There is no dispute that Waller signed a criminal complaint charging Plaintiff with resisting or obstructing a peace officer, or that Plaintiff was ultimately acquitted of that charge.

In addition, as noted above, there is a question of fact as to whether Waller had probable cause to arrest Plaintiff for that offense. Although there is no direct evidence of malice, a jury could infer that Waller had a malicious intent, based on the allegation that Waller struck Plaintiff in the eye. Accordingly, Waller's motion for summary judgment as to Count IX is denied.

The motion for summary judgment as to Plaintiff's malicious prosecution claims against Lewis and Askar is granted, however. First, Plaintiff has offered no evidence that Lewis and Askar played any role in causing Plaintiff's prosecution for resisting or obstructing a peace officer.
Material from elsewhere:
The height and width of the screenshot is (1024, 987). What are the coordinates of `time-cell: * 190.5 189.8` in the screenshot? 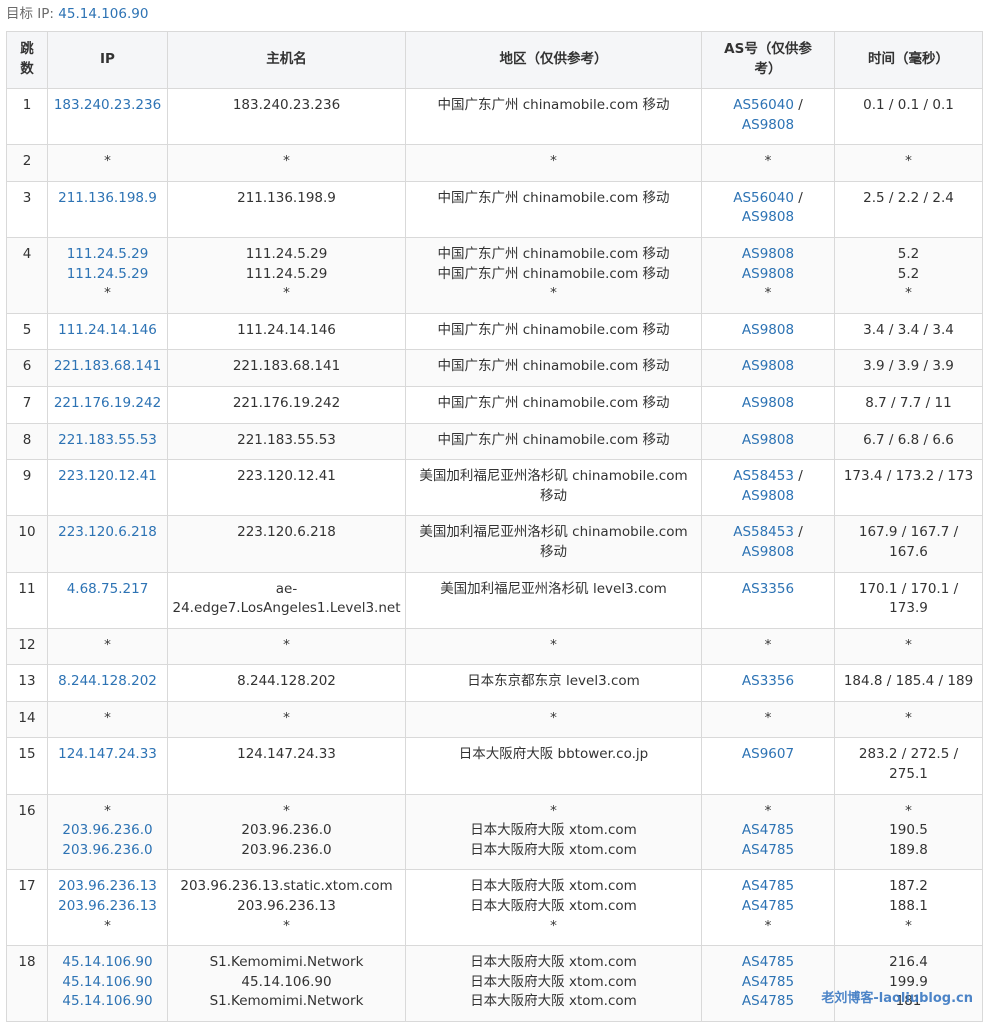 It's located at (908, 832).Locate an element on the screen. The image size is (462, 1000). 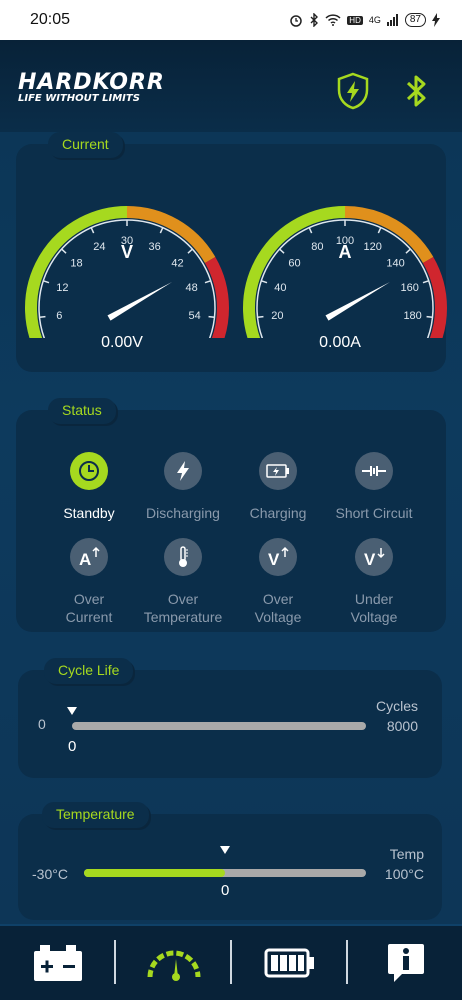
amperage-tick-label: 160 is located at coordinates (409, 288).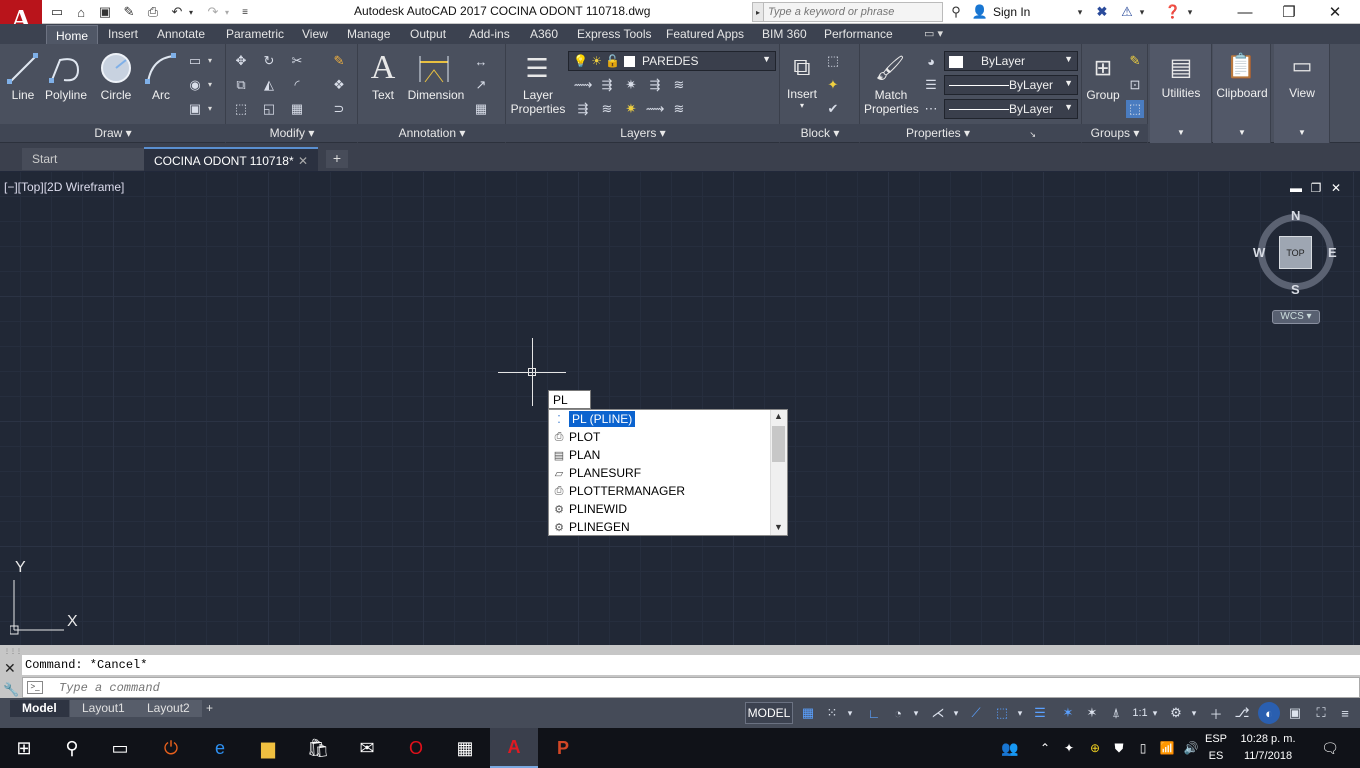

Accordingly, Plaintiff cannot maintain a malicious prosecution claim against those defendants based on the resisting or obstructing a peace officer charge.

In addition, Plaintiff's malicious prosecution claim fails to the extent that it is based on the solicitation for prostitution charge. The plaintiff bears the burden of proving the favorable termination of the criminal proceeding. See Swick, 662 N.E.2d at 1243. Here, Plaintiff has offered no evidence as to the disposition of the solicitation for prostitution charge.

ORDERED:

The Court sua sponte strikes Defendants' reply to Plaintiff's response to Defendants' Local Rule 56.1(b)(3)(B) statement of undisputed facts [96]. Defendants' motion for partial summary judgment [62] is granted in part and denied in part. The motion is granted as to Count I against the City of Harvey; Counts II and III against the City of Harvey, Lewis, and Askar; Count V against the City of Harvey and Lewis; Count VI against the City of Harvey; and Count IX against Lewis and Askar. The motion is denied as to Counts II and III against Waller; Count V against Waller and Askar; and Count IX against Waller.